Yogurt Gel: Healing Tissue Breakthrough by Columbia Scientists
Yogurt’s Tiny Messengers: A Sweet Surprise for Regenerative Medicine
new injectable hydrogel platform harnesses milk-derived extracellular vesicles to revolutionize tissue repair.
In a groundbreaking advancement for regenerative medicine, researchers have unveiled an innovative injectable hydrogel platform that utilizes extracellular vesicles (EVs) derived from milk, specifically from yogurt, to overcome significant barriers in biomaterial development. Published in the journal Matter, this research, led by Santiago correa, assistant professor of biomedical engineering at Columbia Engineering, promises to usher in a new era of accessible and effective therapeutic materials.
Extracellular vesicles, tiny particles naturally secreted by cells, are biological powerhouses, carrying hundreds of crucial signals like proteins and genetic material.this intricate cellular dialog is notoriously arduous to replicate with synthetic materials. However, Correa and his team have ingeniously designed a hydrogel system where these milk-derived evs play a dual role: they act as potent bioactive cargo and, remarkably, serve as essential structural building blocks. By crosslinking biocompatible polymers, these EVs create an injectable material that mimics the mechanics of living tissue and actively engages surrounding cells, thereby promoting healing and tissue regeneration without the need for additional chemical additives.
The unconventional approach of leveraging yogurt EVs proved instrumental in overcoming the yield constraints that have historically hampered the development of EV-based biomaterials. “This project started as a basic question about how to build EV-based hydrogels,” explained Correa. “Yogurt evs gave us a practical tool for that, but they turned out to be more than a model. We found that they have inherent regenerative potential, which opens the door to new, accessible therapeutic materials.”
Correa, who directs the Nanoscale Immunoengineering Lab at Columbia University and is a member of the Herbert Irving Complete Cancer Center, collaborated with fellow Columbia Engineering faculty member Kam leong. The study was further bolstered by an international partnership with researchers from the University of Padova, including Elisa Cimetta and graduate student Caterina Piunti. This synergy, combining Padova’s expertise in agricultural EV sourcing with the Correa lab’s proficiency in nanomaterials and polymer-based hydrogels, underscores the power of cross-disciplinary, global collaborations in driving biomaterial innovation.

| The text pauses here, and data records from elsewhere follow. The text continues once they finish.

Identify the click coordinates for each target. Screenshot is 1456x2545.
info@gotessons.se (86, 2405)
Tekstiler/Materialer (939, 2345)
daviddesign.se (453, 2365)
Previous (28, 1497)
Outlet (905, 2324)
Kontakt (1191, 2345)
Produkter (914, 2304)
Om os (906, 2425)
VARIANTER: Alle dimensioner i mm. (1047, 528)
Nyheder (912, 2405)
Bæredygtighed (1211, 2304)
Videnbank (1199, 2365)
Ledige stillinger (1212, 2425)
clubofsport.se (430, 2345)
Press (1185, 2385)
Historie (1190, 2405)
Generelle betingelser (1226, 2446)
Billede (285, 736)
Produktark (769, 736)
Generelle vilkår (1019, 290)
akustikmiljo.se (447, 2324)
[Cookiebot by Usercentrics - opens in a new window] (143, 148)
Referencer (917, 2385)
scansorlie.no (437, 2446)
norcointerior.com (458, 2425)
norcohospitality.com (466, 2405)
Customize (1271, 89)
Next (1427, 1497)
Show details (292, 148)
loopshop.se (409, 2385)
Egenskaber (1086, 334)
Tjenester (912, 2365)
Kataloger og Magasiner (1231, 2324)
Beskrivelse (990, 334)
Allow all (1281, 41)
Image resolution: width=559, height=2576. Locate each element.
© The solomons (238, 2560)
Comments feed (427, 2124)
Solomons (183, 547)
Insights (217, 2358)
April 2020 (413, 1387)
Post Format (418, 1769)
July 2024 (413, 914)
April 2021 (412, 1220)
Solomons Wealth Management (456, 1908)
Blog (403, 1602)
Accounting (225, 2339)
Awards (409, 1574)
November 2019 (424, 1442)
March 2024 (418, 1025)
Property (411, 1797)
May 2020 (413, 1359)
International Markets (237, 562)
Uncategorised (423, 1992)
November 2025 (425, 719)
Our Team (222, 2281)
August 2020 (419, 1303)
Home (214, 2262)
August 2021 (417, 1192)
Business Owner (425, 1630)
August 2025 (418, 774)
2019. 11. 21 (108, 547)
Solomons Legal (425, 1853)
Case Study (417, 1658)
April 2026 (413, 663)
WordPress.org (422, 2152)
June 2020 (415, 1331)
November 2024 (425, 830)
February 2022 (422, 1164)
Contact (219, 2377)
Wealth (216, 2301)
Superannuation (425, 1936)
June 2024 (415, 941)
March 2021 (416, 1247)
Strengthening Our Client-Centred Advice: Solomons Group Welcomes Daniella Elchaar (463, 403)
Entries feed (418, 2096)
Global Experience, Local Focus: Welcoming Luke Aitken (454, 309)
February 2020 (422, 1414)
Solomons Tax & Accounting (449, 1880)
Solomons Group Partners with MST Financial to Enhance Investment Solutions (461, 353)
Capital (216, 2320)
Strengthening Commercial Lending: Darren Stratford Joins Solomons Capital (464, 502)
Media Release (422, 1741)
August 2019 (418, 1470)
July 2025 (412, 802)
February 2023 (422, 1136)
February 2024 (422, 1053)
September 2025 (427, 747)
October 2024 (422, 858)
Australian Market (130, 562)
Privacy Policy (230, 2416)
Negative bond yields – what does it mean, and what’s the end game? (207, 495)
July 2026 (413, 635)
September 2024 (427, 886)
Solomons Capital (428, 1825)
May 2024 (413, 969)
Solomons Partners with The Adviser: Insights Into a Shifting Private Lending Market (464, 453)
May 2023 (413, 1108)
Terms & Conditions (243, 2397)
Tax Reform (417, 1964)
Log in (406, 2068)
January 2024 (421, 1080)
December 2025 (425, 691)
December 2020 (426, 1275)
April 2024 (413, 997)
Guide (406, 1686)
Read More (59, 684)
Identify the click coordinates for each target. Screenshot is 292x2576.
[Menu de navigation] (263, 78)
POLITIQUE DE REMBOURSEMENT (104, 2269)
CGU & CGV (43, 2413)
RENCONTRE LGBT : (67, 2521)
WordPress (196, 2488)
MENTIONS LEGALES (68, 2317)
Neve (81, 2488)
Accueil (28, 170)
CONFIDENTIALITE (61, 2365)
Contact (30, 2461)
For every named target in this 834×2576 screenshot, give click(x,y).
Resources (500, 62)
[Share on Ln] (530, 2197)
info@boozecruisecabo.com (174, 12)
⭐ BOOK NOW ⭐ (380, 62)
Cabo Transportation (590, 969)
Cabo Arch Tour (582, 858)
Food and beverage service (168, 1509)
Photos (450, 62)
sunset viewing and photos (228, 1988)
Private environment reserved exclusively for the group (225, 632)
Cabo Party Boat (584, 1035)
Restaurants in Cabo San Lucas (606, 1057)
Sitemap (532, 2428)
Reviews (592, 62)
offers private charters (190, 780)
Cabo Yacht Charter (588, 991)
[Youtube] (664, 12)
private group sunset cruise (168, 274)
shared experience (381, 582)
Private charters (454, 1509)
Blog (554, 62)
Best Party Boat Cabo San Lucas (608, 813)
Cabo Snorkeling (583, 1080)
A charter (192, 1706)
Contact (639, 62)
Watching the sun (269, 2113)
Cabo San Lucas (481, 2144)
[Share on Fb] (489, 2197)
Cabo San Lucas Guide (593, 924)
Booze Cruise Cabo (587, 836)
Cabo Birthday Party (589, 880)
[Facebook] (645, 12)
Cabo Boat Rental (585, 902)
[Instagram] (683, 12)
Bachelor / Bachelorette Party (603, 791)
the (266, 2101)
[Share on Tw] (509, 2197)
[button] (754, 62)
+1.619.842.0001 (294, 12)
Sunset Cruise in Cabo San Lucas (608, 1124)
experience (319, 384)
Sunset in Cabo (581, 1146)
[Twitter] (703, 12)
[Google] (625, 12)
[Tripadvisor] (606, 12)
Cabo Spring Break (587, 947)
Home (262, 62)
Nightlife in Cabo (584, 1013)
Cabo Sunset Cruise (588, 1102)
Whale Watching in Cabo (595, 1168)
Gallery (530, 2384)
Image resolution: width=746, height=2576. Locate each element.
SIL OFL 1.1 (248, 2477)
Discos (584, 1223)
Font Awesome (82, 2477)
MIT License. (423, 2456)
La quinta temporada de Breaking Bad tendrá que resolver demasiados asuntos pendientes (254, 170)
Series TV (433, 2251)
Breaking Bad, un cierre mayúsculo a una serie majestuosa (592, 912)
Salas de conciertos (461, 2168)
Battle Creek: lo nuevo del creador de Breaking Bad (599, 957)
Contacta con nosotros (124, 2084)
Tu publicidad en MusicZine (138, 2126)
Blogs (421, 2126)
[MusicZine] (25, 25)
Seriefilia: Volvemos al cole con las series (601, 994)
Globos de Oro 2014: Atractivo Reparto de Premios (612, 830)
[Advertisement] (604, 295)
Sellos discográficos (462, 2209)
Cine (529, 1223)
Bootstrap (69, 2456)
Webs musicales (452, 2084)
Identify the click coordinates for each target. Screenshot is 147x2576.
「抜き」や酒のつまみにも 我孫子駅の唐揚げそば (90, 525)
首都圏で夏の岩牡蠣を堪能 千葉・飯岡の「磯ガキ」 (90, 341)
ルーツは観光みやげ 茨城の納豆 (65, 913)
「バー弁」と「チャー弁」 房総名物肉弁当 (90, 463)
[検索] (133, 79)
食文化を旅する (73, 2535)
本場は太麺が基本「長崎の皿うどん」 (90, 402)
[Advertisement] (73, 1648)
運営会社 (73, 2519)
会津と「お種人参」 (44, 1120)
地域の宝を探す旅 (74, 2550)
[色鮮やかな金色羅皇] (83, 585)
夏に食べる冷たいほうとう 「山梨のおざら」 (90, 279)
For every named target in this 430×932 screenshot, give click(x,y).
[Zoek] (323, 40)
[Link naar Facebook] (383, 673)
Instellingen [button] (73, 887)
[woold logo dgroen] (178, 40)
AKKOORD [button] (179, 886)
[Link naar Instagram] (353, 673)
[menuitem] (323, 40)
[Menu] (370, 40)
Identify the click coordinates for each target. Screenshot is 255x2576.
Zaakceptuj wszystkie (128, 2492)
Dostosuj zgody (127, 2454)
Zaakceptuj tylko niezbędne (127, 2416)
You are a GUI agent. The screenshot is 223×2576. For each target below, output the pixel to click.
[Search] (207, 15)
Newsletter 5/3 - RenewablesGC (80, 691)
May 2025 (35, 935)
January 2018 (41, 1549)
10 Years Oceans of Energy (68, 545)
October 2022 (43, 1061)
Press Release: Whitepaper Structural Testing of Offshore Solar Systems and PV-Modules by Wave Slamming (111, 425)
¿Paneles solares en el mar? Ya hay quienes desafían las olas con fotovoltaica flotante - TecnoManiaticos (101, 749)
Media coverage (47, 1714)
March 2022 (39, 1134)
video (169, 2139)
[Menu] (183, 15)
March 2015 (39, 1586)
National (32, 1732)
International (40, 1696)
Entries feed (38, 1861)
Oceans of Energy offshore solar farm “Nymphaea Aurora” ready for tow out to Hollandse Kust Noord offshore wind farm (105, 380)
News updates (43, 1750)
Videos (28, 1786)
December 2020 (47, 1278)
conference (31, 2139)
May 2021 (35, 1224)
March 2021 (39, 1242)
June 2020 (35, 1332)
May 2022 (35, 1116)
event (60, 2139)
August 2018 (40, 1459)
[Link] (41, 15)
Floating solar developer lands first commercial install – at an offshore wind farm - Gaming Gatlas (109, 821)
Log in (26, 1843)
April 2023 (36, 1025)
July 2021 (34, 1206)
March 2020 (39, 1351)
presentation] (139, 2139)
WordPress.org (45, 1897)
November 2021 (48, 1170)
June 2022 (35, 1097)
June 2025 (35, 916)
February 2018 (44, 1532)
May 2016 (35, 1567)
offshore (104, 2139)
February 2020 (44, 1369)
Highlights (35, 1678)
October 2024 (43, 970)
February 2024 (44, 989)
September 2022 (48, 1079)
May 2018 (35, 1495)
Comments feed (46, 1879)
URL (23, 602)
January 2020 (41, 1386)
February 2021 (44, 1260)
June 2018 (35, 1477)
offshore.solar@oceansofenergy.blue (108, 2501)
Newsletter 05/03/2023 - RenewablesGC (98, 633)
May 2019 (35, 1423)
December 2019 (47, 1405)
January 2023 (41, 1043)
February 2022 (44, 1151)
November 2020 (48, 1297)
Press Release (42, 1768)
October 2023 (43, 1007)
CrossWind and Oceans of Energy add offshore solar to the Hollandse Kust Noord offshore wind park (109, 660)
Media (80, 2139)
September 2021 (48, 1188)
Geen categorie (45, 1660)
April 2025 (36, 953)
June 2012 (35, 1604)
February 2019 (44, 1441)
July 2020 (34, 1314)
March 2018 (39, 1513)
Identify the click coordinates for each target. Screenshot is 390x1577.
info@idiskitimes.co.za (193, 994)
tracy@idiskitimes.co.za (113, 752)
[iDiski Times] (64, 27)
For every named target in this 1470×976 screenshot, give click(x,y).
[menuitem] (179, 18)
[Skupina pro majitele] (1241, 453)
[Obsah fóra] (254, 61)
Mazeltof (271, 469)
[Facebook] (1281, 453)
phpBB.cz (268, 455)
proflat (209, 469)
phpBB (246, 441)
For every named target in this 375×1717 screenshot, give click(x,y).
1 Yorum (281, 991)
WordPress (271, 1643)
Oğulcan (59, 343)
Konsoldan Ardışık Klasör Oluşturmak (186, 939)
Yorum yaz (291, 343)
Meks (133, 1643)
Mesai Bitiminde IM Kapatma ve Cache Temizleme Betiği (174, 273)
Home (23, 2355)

The team’s success in using yogurt-derived EVs has allowed them to define a design space for generating hydrogels that integrate EVs as both structural and biological components. Further validation using evs from mammalian cells and bacteria demonstrated the platform’s modularity and compatibility with diverse vesicle sources. This opens up exciting possibilities for advanced applications in wound healing and regenerative medicine, areas where current treatments often struggle to achieve long-term tissue repair. By embedding EVs directly into the hydrogel structure, the material facilitates sustained delivery of their bioactive signals, and its injectable nature allows for precise local delivery to damaged tissues.Early experimental results in immunocompetent mice have been highly promising. yogurt EV hydrogels proved to be biocompatible and exhibited potent angiogenic activity within a week, demonstrating that agricultural EVs are not only valuable for fundamental biomaterials research but also hold significant therapeutic potential as a next-generation biotechnology. The material showed no adverse reactions and, instead, actively promoted the formation of new blood vessels – a critical factor in effective tissue regeneration. Correa’s team also observed that the hydrogel cultivates a unique immune environment rich in anti-inflammatory cell types, which may play a crucial role in the observed tissue repair processes. The researchers are now actively investigating how this immune response can be harnessed to guide tissue regeneration more effectively.
“Being able to design a material that closely mimics the body’s natural environment while also speeding up the healing process opens a new world of possibilities for regenerative medicine,” commented Artemis Margaronis, an NSF graduate research fellow in the Correa lab and a key contributor to the study. “Moments like these remind me why the research field in biomedical engineering is always on the cusp of something exciting.” This innovative approach, born from an unexpected source, is poised to transform how we heal and regenerate damaged tissues.